## Aim of the task
Output the lines of the records below as a JSON list of strings, one string per line, skipping blank lines, starting with the line that contains "This screenshot has height=202, width=359." and continuing through the end of the records.

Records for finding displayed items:
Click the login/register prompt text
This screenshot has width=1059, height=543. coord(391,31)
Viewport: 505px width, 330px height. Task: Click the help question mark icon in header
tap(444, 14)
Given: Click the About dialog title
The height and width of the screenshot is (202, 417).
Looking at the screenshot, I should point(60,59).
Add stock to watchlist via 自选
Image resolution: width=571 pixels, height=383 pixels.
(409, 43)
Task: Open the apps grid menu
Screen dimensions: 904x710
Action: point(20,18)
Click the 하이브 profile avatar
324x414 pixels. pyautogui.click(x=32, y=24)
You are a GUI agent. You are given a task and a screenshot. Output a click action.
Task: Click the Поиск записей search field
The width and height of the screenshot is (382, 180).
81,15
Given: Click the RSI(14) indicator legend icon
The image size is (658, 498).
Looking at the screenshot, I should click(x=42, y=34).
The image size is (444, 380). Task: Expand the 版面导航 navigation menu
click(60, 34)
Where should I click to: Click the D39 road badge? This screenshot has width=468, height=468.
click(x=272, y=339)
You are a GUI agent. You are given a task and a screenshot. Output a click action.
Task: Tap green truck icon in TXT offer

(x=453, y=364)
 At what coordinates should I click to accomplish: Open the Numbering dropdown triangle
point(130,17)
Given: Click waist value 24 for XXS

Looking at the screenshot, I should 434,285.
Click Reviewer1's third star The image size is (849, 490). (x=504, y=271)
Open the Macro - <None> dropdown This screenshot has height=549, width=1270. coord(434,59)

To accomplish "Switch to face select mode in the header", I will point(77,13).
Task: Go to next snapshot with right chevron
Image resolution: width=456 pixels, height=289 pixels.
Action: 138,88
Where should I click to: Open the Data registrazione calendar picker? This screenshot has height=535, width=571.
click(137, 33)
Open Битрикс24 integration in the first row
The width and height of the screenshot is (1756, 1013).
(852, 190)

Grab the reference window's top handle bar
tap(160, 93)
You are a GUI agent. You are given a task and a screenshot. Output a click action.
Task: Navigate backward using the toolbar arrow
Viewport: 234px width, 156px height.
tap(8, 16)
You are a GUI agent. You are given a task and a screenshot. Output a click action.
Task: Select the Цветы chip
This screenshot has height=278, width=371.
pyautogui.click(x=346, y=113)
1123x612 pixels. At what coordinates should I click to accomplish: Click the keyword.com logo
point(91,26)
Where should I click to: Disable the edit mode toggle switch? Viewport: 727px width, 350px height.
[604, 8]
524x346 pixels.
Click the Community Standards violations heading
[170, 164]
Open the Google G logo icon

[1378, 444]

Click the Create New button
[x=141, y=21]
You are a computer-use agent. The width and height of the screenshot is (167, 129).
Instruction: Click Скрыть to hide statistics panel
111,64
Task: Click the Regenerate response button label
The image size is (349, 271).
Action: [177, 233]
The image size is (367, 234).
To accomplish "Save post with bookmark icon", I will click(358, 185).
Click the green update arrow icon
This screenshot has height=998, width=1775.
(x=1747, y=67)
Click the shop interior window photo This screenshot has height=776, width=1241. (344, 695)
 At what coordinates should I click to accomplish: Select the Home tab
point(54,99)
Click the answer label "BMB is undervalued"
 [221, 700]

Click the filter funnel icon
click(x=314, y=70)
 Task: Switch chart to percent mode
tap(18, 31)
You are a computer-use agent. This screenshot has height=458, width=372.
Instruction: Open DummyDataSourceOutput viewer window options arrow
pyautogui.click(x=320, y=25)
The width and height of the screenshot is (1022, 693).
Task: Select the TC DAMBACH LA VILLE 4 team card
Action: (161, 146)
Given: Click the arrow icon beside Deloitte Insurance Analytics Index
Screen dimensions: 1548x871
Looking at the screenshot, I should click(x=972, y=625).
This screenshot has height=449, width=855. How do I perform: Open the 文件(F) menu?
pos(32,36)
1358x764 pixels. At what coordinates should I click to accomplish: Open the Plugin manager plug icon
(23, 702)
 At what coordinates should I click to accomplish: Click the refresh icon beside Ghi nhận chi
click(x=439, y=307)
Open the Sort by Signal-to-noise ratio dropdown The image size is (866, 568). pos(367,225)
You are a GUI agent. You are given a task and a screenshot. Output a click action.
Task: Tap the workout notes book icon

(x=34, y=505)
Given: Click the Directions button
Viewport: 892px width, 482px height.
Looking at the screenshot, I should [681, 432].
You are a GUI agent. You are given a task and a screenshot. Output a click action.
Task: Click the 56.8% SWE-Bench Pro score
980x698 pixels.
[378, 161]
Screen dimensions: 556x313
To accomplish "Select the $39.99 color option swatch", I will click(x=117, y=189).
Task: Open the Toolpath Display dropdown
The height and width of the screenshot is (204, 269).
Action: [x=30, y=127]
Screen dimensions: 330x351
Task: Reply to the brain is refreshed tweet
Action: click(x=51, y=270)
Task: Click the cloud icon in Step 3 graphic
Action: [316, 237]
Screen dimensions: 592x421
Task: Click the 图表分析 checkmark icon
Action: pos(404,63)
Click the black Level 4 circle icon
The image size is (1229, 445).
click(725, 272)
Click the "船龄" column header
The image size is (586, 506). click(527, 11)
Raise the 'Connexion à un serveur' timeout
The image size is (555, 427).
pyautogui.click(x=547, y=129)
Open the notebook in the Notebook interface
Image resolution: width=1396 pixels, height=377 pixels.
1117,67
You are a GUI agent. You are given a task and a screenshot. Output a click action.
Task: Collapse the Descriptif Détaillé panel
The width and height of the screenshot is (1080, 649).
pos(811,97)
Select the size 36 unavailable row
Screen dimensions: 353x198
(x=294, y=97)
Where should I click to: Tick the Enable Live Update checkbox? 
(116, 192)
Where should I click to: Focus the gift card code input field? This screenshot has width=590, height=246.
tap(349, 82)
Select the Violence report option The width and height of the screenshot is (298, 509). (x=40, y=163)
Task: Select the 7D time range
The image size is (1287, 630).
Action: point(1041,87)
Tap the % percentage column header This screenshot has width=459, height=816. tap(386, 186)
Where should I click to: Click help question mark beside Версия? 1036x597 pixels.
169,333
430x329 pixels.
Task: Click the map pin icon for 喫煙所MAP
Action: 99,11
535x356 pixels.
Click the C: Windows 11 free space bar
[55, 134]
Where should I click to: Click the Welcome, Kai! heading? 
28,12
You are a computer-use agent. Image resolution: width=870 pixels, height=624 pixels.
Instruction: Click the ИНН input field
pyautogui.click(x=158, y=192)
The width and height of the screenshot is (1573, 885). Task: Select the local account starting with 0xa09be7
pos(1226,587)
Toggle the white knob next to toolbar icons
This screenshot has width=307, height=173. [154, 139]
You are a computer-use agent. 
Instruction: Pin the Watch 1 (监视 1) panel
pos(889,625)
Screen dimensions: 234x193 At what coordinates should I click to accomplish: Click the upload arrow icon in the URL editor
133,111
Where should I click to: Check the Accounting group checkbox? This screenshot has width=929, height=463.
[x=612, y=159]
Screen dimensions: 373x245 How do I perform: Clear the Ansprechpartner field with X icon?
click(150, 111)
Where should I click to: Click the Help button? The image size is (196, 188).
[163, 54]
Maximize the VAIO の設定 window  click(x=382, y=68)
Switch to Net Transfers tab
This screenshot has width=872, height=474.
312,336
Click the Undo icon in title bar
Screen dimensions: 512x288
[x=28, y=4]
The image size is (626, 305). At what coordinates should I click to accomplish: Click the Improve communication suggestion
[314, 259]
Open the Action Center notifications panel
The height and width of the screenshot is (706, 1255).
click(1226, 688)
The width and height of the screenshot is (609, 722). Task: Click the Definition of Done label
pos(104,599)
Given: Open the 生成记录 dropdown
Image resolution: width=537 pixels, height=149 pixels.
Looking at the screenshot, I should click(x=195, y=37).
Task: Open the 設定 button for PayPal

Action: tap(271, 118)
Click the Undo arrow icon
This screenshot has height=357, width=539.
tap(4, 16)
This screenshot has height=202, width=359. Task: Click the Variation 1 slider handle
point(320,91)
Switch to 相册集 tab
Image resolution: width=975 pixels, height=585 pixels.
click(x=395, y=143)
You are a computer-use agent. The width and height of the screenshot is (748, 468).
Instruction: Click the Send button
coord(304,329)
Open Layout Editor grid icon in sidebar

## Written response
[
  "This screenshot has height=202, width=359. Task: Click the Variation 1 slider handle",
  "point(320,91)",
  "Switch to 相册集 tab",
  "Image resolution: width=975 pixels, height=585 pixels.",
  "click(x=395, y=143)",
  "You are a computer-use agent. The width and height of the screenshot is (748, 468).",
  "Instruction: Click the Send button",
  "coord(304,329)",
  "Open Layout Editor grid icon in sidebar"
]